Tuesday, November 28, 2006


This is the fourth morning that has been disrupted by the necessity of calling two tax offices, a water district, and the mortgage company, in order to find out the whereabouts of a check for taxes that was supposed to have been sent by the mortgage company a year ago.


I really dislike phone voice mail systems. Especially when they require you to say your account number multiple times in the same phone call and "please press nine" or "please press five" more than once.

The check is finally in the tax office it is not supposed to be in, but was mailed to. I am currently attempting to ascertain whether the mortgage company stopped payment on it. I have a direct line to the mortgage company customer service person who helped me last week, but every time I dial it, I get placed on hold and then redirected to the generic voice mail system that asks me to please press a number and please say my account number multiple times.

I dislike bureaucracy. And why can't we just talk to real people on the phone and not use these mail systems? And if we have to use the systems, why do they try to make the automated voice on the system sound like a real person, with "ums" and "all rights" and other things you know a computer wouldn't say?

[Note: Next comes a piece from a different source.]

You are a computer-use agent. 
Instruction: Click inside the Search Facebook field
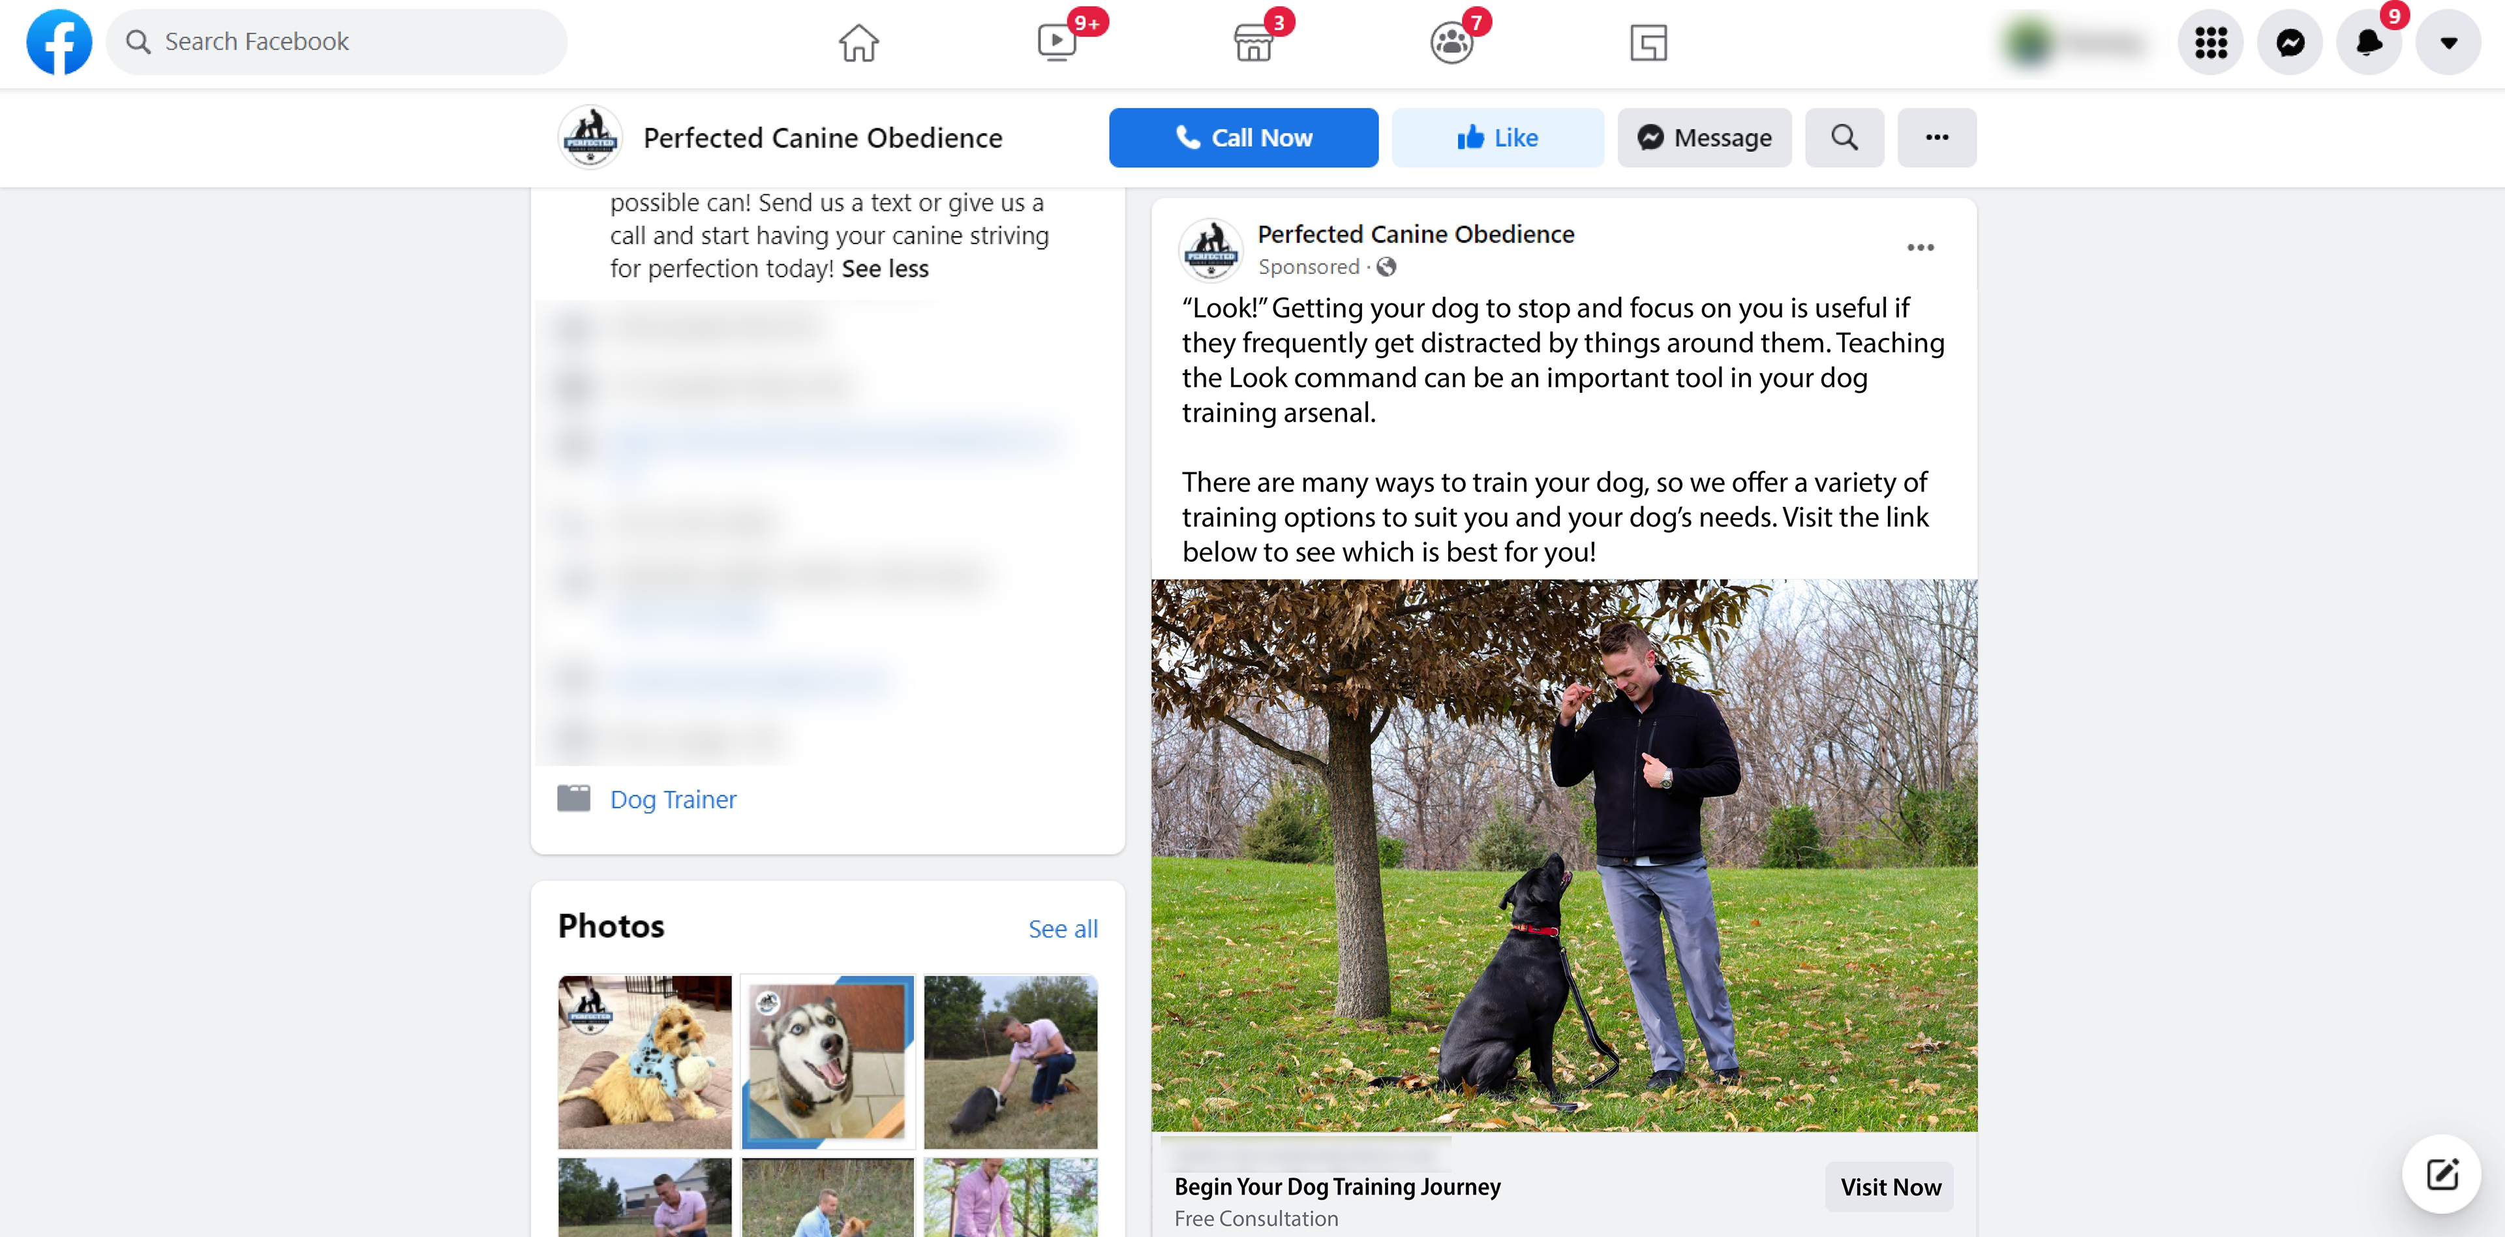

Right now I am on hold to the (wrong) tax office to ask them to just go ahead and put the check in the box with the other checks they are forwarding on to the right tax office and let the (right) tax office figure out if the payment has been stopped or not.

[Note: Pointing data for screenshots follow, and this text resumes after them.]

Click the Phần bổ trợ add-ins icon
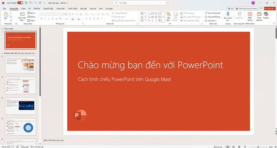 (x=250, y=14)
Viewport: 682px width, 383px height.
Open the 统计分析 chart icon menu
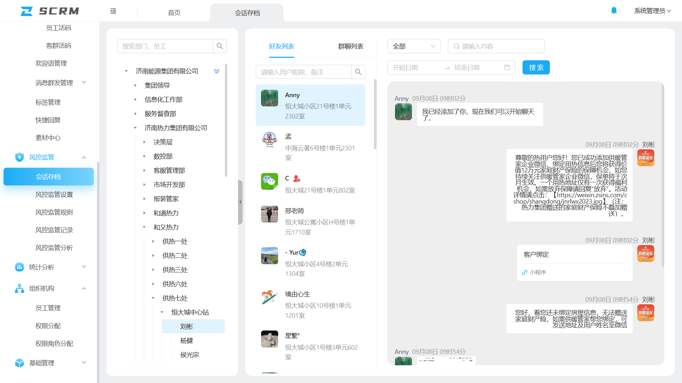click(x=19, y=267)
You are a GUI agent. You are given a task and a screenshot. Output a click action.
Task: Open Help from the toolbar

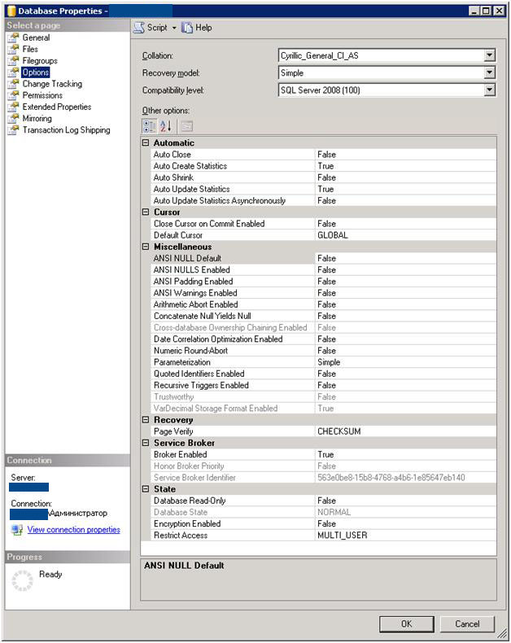coord(187,28)
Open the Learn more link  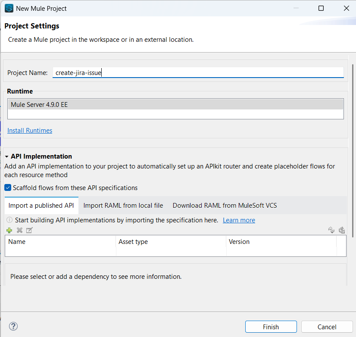(x=239, y=220)
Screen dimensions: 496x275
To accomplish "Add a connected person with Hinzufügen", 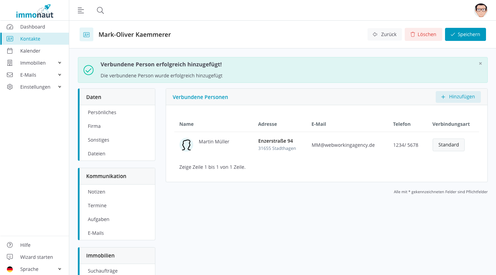I will tap(458, 97).
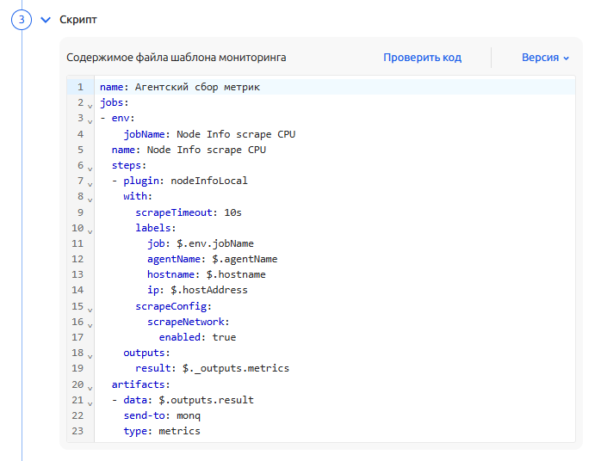Click the Скрипт section title
601x461 pixels.
[x=78, y=20]
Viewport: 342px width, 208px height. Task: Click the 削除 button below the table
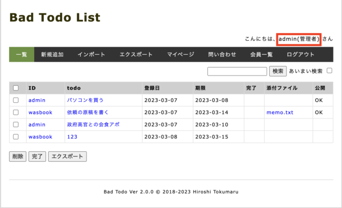tap(18, 157)
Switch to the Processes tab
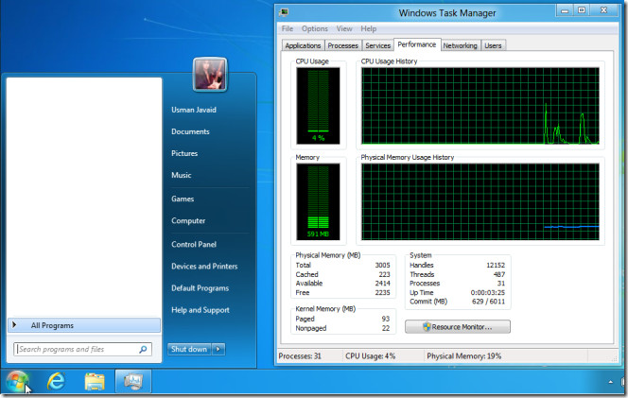The width and height of the screenshot is (628, 398). (x=343, y=45)
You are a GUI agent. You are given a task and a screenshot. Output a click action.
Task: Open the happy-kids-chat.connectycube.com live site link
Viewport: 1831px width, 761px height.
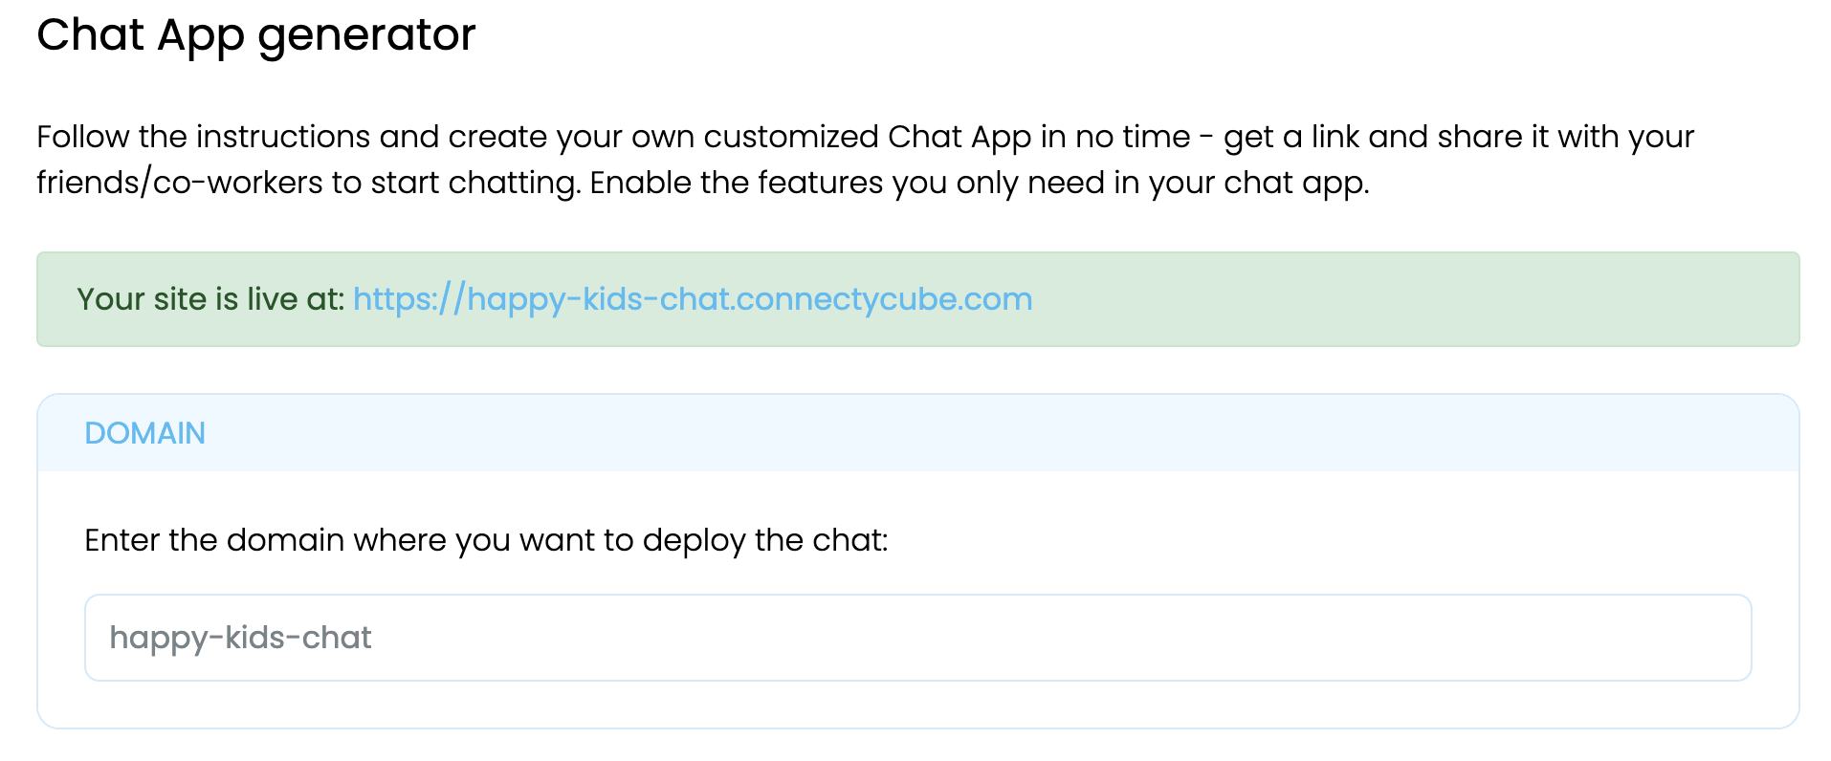tap(692, 299)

There were over 8,000 households who didn't pay this water tax correctly last year (it was a new tax which even the mortgage companies apparently didn't understand), and all of us received foreclosure notices the day before Veteran's Day. There were so many of us that contacted the law office the day we received these that their voice mail system could not hold the messages, and so for an entire weekend most of us went about wondering whether foreclosure proceedings had actually started.

The reason the tax wasn't paid properly is because they farmed out the accounts receivable for this tax to a second tax office, but everyone (or their mortgage companies) sent their checks to the first tax office, which sent the checks back saying the tax had already been paid. The tax that had already been paid was the property tax and not the water tax. So everyone went for several months thinking their taxes had been paid. Then we all received notices that the tax had not been paid, at which point I got back on the phone with my mortgage company and found out all of this mess. I had them issue a check to the other tax office, which used to be the right one, but as of October (just as all of us poor deluded taxpayers were catching a clue) it became the wrong one, so the check (which arrived yesterday) must be either cancelled or forwarded to the tax office which used to be the wrong one but is now the right. (Getting a headache yet? I am.)

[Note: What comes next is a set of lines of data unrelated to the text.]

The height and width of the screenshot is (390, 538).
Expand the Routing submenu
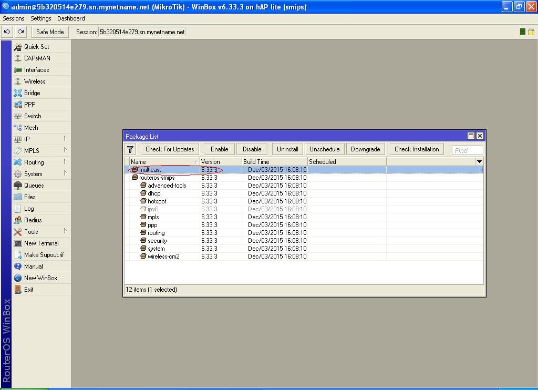[34, 162]
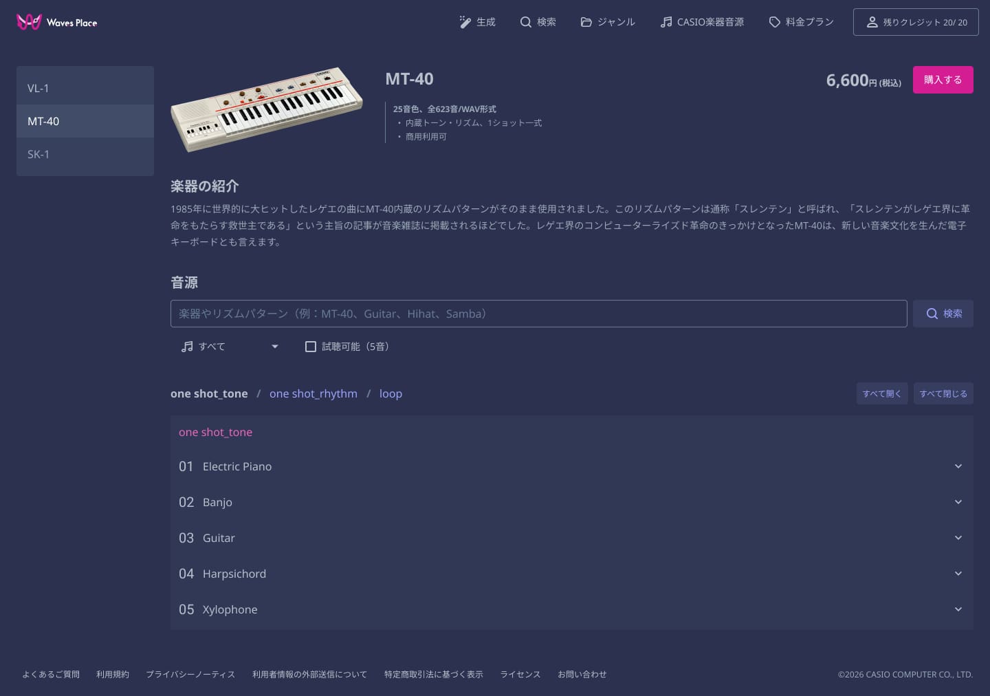
Task: Click the music note icon in すべて filter
Action: (x=187, y=347)
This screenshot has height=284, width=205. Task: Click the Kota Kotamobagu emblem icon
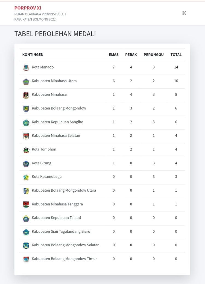pyautogui.click(x=26, y=177)
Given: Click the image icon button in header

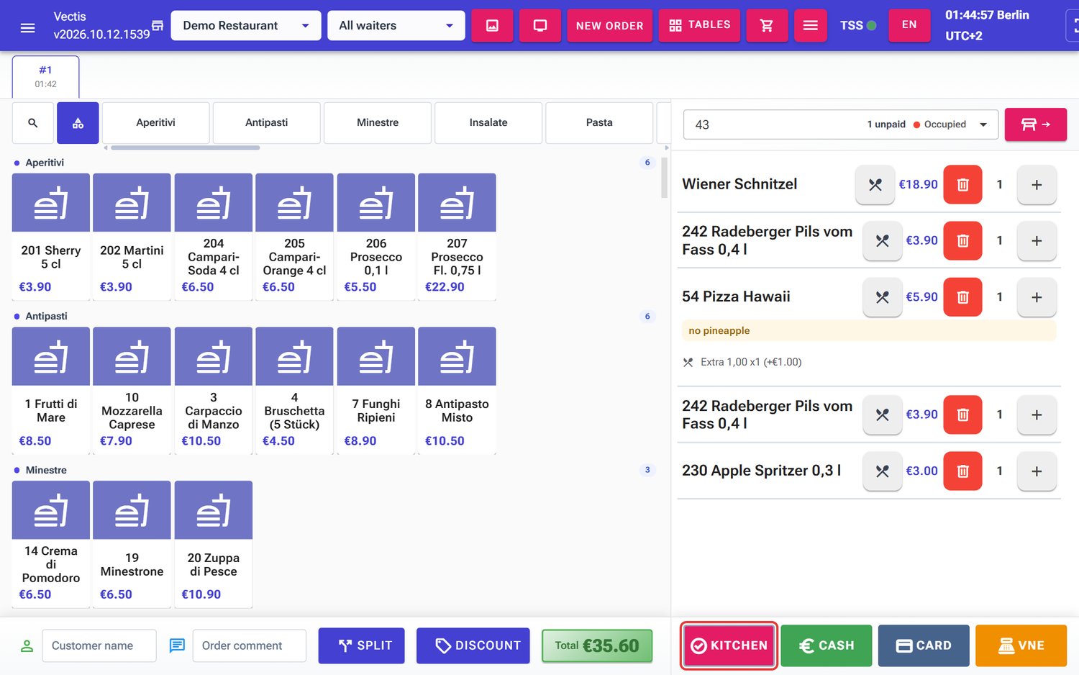Looking at the screenshot, I should pyautogui.click(x=492, y=26).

Then the week after I had the check mailed to the (now-wrong) tax office, the lovely pink foreclosure notices were received by 8,000 households, ourselves included, and all of us attempted to contact the lawyers and the tax office in any way we could. I finally got ahold of someone in the tax office the next week and asked them to please walk down the hall to the tax lawyers office and ask them to answer their phones. Which the nice lady did, God bless her. And I found out that these notices are merely computer generated form letters and no proceedings had been started, nor would they be started because there were over 8,000 of us who had been confused and frustrated by this prolonged and chaotic attempt to collect money from homeowners.

What was the name of that court where the cases are never resolved in _A Tale of Two Cities_? Was it Chancery? This whole thing reminds me of Chancery. I may have kids in college before this tax is paid properly. I need a secretary to handle this kind of stuff.